29. The formulation of claim 28, wherein the antibody comprises a heavy chain Fc region comprising a human IgG Fc region.

30. The formulation of claim 29, wherein the human IgG Fc region comprises a human IgG1 Fc region.

31. The formulation of claim 30, wherein the human IgG1 Fc region is nonfucosylated.

32. The formulation of claim 29, wherein the human IgG Fc region comprises a human IgG4 Fc region.

33. The formulation of claim 32, wherein the human IgG4 Fc region comprises the amino acid substitution S228P, wherein the amino acid residues are numbered according to the EU index as in Kabat.

34. The formulation of any one of claims 29-33, wherein the antibody has been engineered to improve antibody-dependent cell-mediated cytotoxicity (ADCC) activity.

35. The formulation of claim 34, wherein the antibody comprises at least one amino acid substitution in the Fc region that improves ADCC activity.

36. The formulation of any one of claims 29-35, wherein at least one or both heavy chains of the antibody are nonfucosylated.

37. The formulation of any one of claims 1-27, wherein the antibody comprises a heavy chain comprising the amino acid sequence of SEQ ID No. 19; and/or a light chain comprising an amino acid sequence selected from SEQ ID NO. 20 or 21.

38. The formulation of any one of claims 1-37, wherein the antibody is a monoclonal antibody.

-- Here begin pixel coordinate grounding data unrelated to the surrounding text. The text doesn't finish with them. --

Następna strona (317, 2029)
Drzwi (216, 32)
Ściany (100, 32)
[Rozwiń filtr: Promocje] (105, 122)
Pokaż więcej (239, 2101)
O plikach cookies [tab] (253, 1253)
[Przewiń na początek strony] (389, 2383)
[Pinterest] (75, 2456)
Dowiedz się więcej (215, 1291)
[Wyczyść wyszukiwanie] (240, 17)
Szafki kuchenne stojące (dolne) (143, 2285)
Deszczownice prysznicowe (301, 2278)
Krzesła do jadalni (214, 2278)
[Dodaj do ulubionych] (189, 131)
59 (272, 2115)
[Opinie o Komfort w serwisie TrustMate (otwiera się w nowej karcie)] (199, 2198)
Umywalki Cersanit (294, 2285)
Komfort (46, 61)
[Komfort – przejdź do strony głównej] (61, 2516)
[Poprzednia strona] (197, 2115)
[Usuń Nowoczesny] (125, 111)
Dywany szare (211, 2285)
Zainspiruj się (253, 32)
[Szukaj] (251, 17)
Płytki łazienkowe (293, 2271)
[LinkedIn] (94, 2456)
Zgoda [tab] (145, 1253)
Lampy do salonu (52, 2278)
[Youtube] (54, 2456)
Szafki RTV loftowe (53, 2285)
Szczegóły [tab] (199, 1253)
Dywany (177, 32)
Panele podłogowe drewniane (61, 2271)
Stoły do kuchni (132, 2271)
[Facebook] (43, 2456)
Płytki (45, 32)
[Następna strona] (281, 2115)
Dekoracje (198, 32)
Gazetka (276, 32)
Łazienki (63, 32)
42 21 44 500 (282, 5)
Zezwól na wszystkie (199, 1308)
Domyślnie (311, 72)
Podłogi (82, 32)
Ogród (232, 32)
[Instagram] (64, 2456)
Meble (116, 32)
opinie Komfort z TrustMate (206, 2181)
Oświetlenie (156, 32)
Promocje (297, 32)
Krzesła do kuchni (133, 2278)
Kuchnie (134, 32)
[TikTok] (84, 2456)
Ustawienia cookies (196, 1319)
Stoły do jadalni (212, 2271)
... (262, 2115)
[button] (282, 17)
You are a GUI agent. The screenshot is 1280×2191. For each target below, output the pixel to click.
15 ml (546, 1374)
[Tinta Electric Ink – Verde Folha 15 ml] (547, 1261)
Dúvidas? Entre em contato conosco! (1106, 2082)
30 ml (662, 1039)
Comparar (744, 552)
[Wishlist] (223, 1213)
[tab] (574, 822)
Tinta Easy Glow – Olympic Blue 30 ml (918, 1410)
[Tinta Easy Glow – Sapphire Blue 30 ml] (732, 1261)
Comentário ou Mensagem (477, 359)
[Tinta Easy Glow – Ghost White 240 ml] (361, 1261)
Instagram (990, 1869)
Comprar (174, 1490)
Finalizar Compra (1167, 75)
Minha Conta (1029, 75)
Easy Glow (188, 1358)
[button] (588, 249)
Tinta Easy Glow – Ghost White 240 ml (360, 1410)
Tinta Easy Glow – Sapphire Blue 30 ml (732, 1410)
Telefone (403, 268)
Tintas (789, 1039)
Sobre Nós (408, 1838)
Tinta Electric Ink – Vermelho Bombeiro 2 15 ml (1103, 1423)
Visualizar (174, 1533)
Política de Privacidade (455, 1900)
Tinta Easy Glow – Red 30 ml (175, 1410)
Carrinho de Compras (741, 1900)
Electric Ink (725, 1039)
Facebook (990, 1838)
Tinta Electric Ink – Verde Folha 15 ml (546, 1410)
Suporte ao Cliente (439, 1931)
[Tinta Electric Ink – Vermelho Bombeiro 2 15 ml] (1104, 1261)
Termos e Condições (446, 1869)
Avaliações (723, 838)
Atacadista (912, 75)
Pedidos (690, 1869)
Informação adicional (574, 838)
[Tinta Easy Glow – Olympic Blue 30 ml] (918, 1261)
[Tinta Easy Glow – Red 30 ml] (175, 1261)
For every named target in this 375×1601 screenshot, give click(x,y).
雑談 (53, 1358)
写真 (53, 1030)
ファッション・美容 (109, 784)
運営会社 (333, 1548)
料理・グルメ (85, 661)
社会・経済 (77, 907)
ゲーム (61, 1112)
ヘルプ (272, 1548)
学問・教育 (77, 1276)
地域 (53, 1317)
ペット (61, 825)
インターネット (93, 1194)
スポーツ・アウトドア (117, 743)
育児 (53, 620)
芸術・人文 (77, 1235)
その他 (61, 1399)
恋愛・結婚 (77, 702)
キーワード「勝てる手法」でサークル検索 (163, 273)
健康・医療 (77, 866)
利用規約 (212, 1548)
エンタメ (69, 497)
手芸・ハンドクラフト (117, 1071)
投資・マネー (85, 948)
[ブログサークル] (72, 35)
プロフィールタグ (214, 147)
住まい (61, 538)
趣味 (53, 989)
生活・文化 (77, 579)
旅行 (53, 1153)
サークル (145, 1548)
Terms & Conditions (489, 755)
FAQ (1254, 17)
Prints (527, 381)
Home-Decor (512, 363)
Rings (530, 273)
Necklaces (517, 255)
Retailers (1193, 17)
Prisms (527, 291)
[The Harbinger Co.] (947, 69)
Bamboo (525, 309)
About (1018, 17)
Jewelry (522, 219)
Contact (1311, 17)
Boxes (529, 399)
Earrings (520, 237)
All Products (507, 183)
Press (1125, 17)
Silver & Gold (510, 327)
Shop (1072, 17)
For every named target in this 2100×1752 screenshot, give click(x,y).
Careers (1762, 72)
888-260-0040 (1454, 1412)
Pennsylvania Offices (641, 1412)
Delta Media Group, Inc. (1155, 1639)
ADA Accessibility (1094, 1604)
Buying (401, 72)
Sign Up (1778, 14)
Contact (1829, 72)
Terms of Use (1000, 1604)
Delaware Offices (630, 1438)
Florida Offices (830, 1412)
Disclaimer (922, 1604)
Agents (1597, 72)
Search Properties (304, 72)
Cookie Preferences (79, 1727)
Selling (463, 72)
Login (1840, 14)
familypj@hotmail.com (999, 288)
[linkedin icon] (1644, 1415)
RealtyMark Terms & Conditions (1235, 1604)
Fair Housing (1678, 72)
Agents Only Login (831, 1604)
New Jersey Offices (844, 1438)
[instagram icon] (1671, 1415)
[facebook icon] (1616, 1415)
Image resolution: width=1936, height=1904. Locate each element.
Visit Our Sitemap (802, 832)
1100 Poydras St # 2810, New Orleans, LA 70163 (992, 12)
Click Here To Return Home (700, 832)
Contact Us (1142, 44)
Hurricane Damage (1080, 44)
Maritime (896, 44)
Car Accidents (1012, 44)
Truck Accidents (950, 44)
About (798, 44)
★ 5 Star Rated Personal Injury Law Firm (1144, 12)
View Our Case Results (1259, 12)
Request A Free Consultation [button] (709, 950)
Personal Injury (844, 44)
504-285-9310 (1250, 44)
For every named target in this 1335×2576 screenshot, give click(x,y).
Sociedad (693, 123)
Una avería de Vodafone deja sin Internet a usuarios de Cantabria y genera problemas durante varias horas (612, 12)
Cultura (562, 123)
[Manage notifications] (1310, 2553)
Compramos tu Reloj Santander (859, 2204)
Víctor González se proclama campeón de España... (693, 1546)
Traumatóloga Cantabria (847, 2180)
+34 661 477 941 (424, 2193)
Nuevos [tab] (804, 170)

39. An article of manufacture comprising a container enclosing the formulation of any one of claims 1-38.

40. The article of claim 39 wherein the container is a glass vial.

41. The article of manufacture of claim 39 or claim 40, further comprising instructions for administering the formulation intravenously.

42. The article of manufacture of claim 39 or claim 40, further comprising instructions for subcutaneously administering the formulation.